Working of Machine Learning
The fundamental concept of machine learning is built on the fact that much of what we consider to be intelligence is based on probability, more so than logic and reasoning. As bizarre and counter-intuitive as this might sound, take a moment to think about the various situations in your life and try to correlate them. When you want to go from point A to point B, you probably think of the fastest route between them. When you play a board game, you try to see which move will help you win the game. Consider any such situation and you will see that probability plays a very big role in the decision-making process of humans.
Now, when it comes to computers, we know that they’re very good at making calculations. This was realized by scientists as far back as the 1950s. They understood that, with enough data, digital computers would be great at making estimations of probability. Unfortunately for the pioneering researchers of AI, the time in which such a revolutionary idea arose was not a time when it could be fully explored. Computers had not yet become powerful enough to run such novel ideas and be put to the test. Even so, their founding principles were right on the dot and these principles form the foundation upon which modern AI has been built.
Deep Neural Network
Companies like Google, Facebook, and Amazon use Machine Learning on all the data they can acquire from their customers. This is done to optimize user experience and preferences. One particular method of Machine Learning that all companies use is Deep Neural Networks. The concept of deep neural networks is based on an idea designed by Warren McCullough, Walter Pitts and Frank Rosenblatt related to neural networks in the 1950s. Although today’s neural networks are much more complex than the primitive and formative ones of yesteryear, the main idea is still the same and the idea is as follows. The best way to estimate a given probability is to break the problem into discrete, bite-sized pieces of information, which were coined neurons by McCullough and Pitts. The hunch that McCullough and Pitts had was that if a group of such neurons was connected in a way similar to that of a human brain, then different models could be built to learn different things.

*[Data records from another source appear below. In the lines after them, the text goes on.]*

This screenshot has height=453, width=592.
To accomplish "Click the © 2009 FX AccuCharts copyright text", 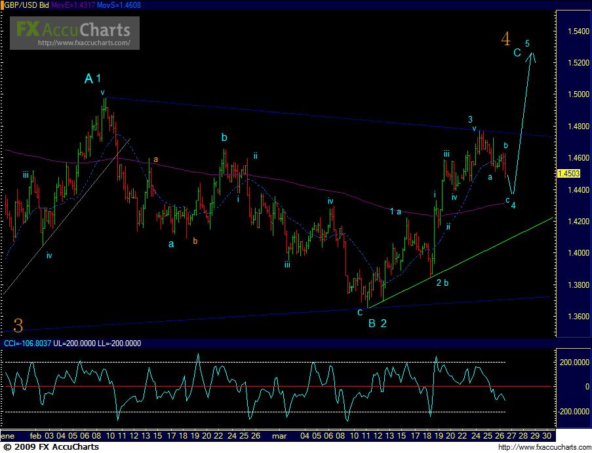I will pyautogui.click(x=50, y=447).
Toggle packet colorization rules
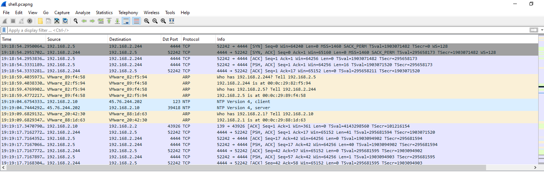This screenshot has width=544, height=172. pyautogui.click(x=136, y=21)
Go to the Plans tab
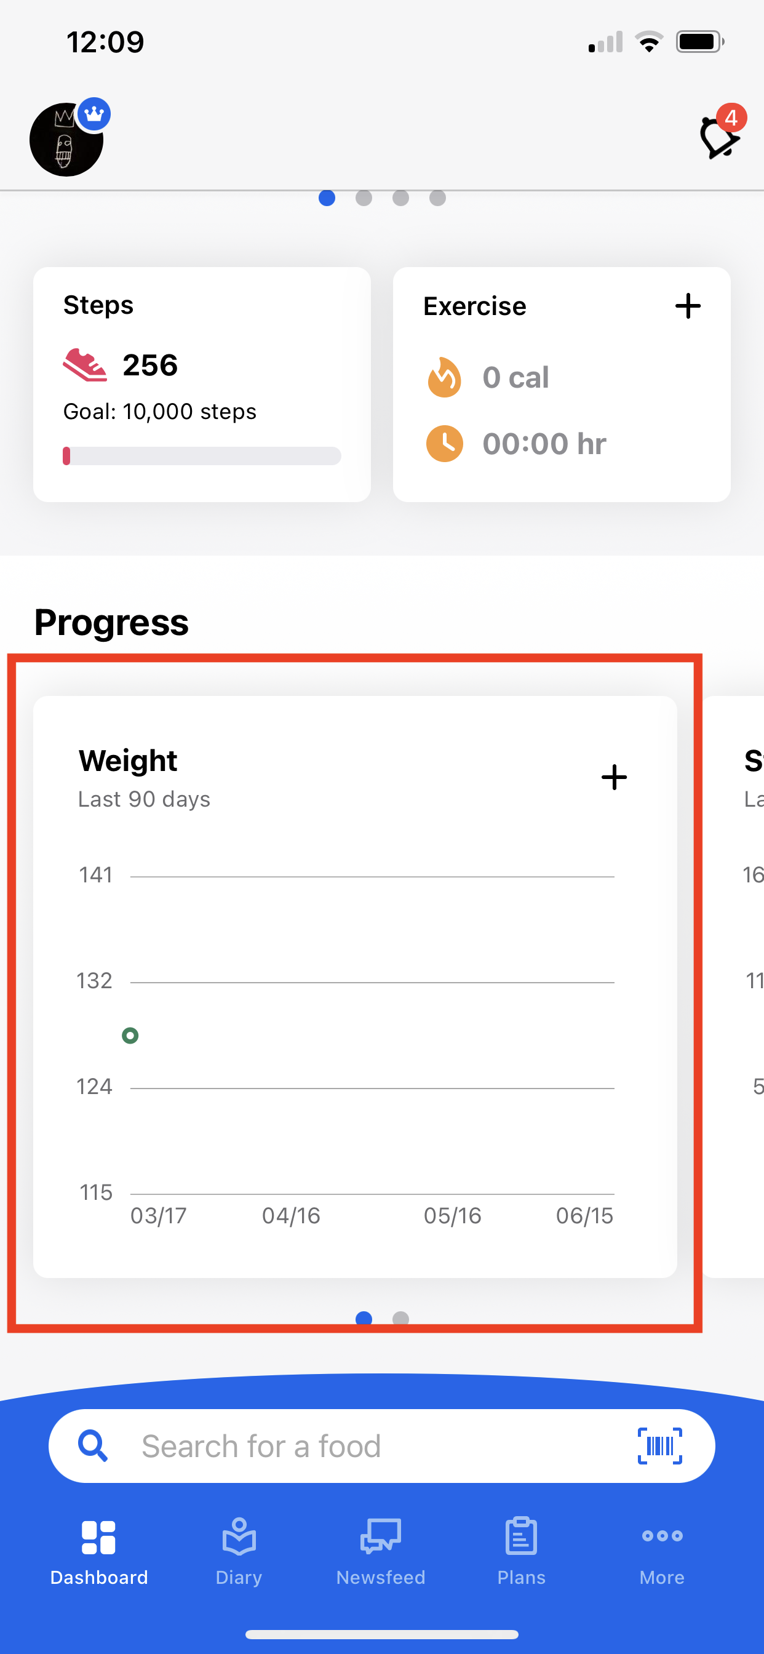Viewport: 764px width, 1654px height. click(x=521, y=1551)
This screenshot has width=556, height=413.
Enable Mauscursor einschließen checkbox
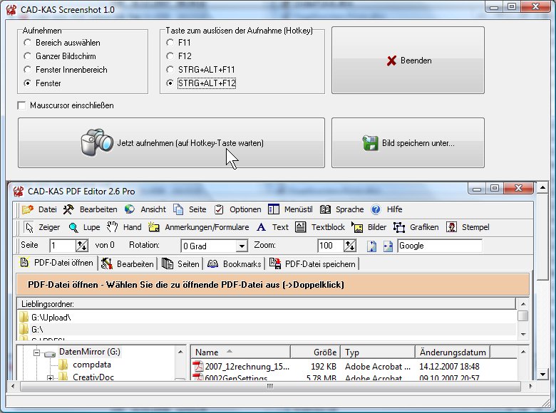point(21,105)
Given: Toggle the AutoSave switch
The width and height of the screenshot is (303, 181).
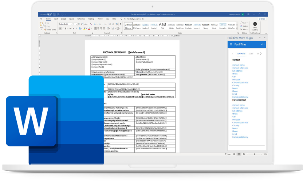Looking at the screenshot, I should coord(50,14).
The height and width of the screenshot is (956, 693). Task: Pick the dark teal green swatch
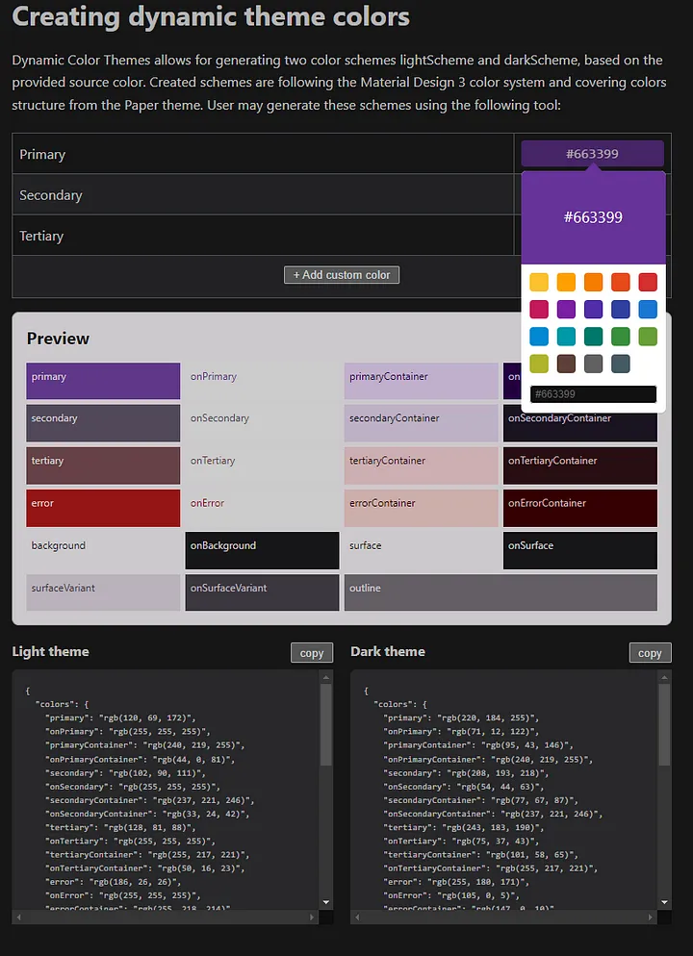(x=593, y=337)
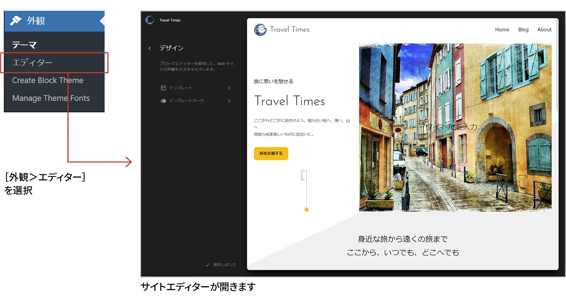Click the テンプレートパーツ diamond icon
The image size is (566, 306).
pos(163,101)
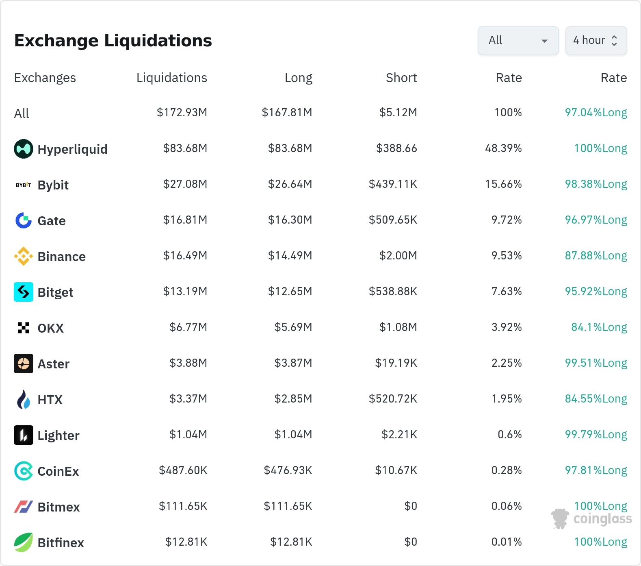641x566 pixels.
Task: Sort by the Short column header
Action: click(x=401, y=78)
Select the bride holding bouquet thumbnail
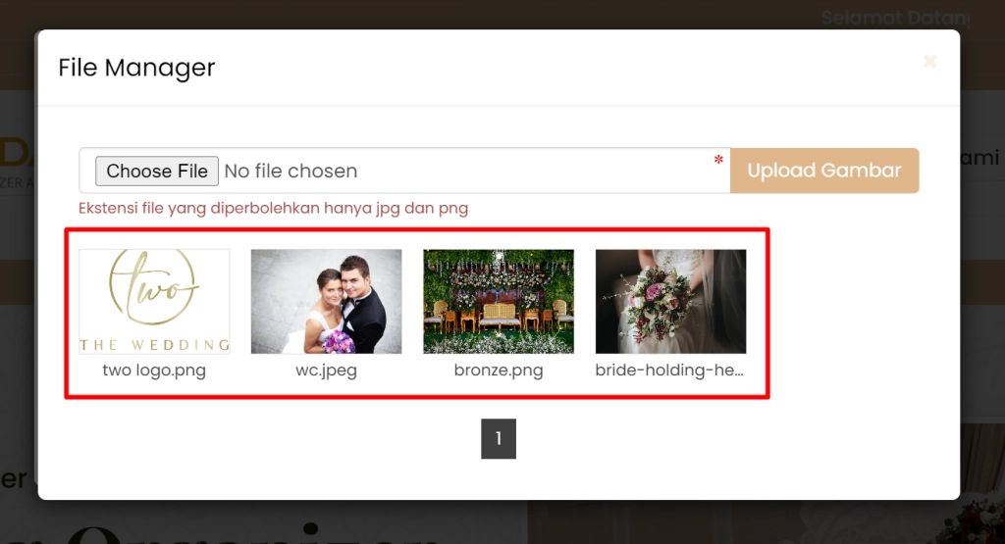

To understand a neural network, let’s consider an image with a face in it. Now, if we were to have a primary deep neural network, this neural network would have several thousand nodes. Each of these thousands of nodes would be stacked up in layers. The first thing each node in the first layer of a neural network would look for is a line or a curve. Once a preliminary analysis is done, the second layer of the neural network would look for even more advanced shapes, like a circle. In the third layer, multiple parameters would be searched for, such as a dark circle in a white circle, which is how the human eye would be recognized in a deep neural network. When the algorithm finally reaches the neurons of the final layer, each neuron is able to identify advanced shapes. Based on the results of the last neurons, the algorithm can estimate whether it is a face or not.

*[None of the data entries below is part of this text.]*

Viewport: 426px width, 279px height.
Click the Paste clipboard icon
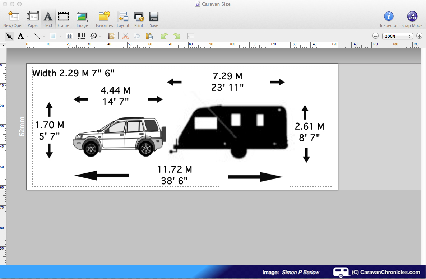point(149,36)
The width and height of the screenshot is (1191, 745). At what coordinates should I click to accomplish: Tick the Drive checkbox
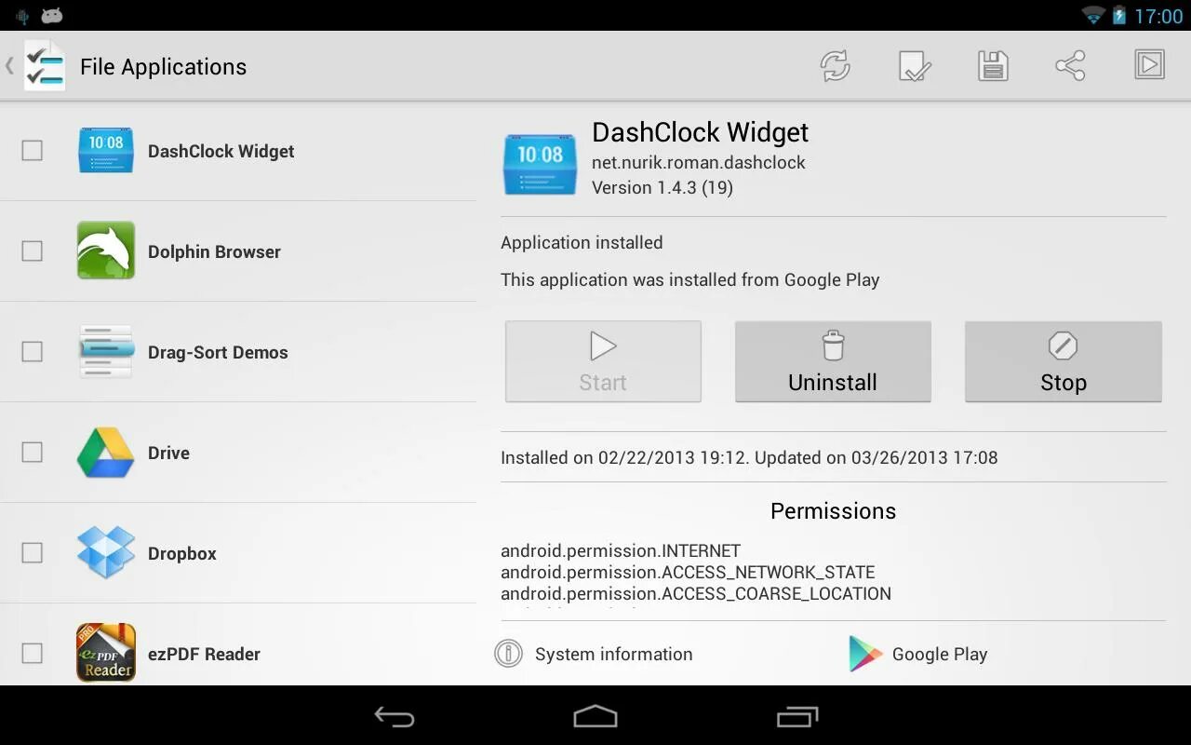point(33,453)
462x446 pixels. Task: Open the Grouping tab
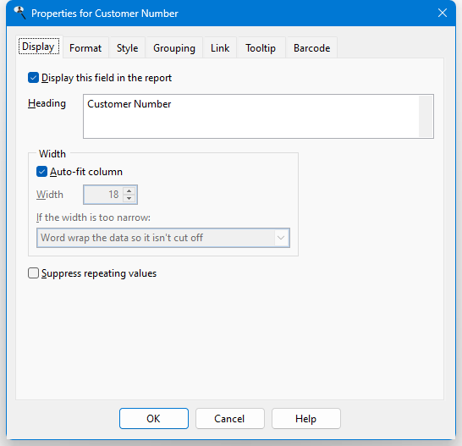tap(174, 47)
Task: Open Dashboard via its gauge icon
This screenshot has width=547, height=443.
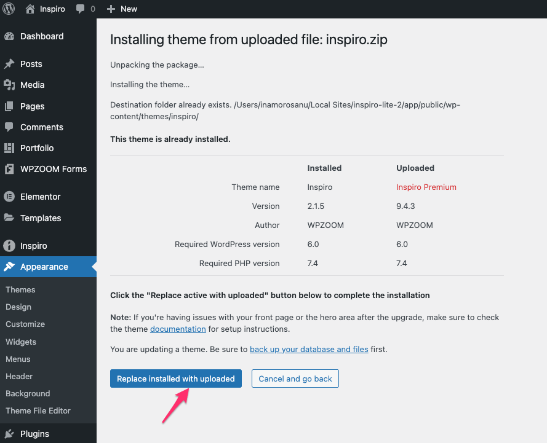Action: (x=9, y=36)
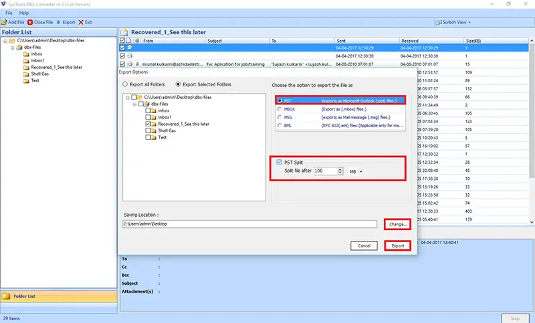Collapse the dbx-files node in export tree
Image resolution: width=535 pixels, height=323 pixels.
point(134,104)
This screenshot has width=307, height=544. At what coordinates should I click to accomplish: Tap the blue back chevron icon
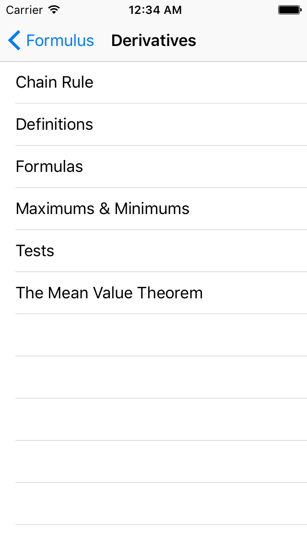(x=14, y=40)
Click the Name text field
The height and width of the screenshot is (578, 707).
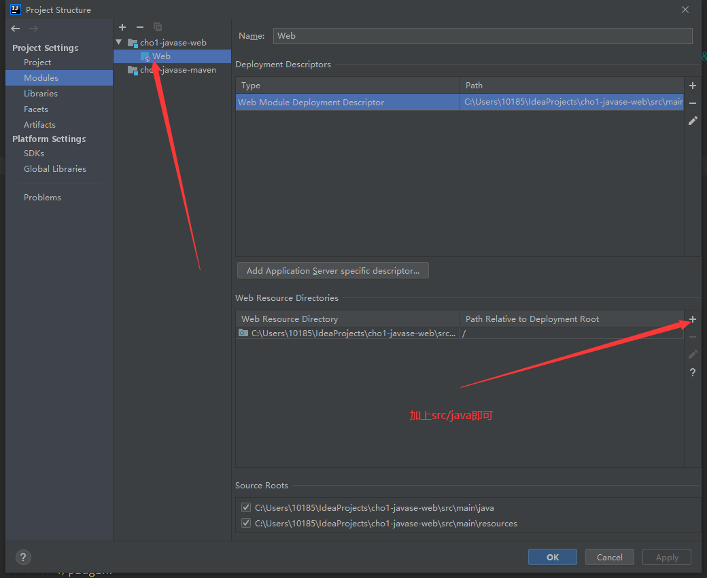pos(483,36)
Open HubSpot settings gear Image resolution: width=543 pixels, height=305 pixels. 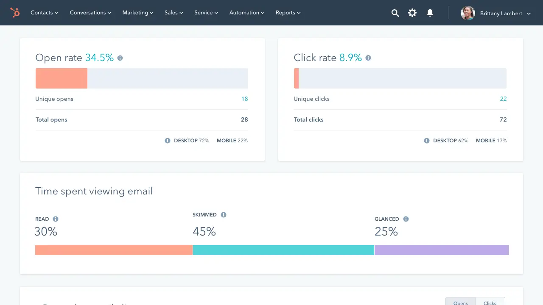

Applications of Machine Learning
Ever since computers were invented, linguists and computer scientists have tried to make them recognize speech and text. This method by which a computer can realize written language or speech in a coherent and logical way is known as NLP or Natural Language Processing. However, over the past several decades, machine learning has largely surpassed rule-based systems, thanks to everything from support vector machines to hidden Markov models to, most recently, deep learning. Apple’s Siri, Amazon’s Alexa, and Google’s Duplex all rely heavily on deep learning to recognize speech or text and represent the cutting-edge of this important field.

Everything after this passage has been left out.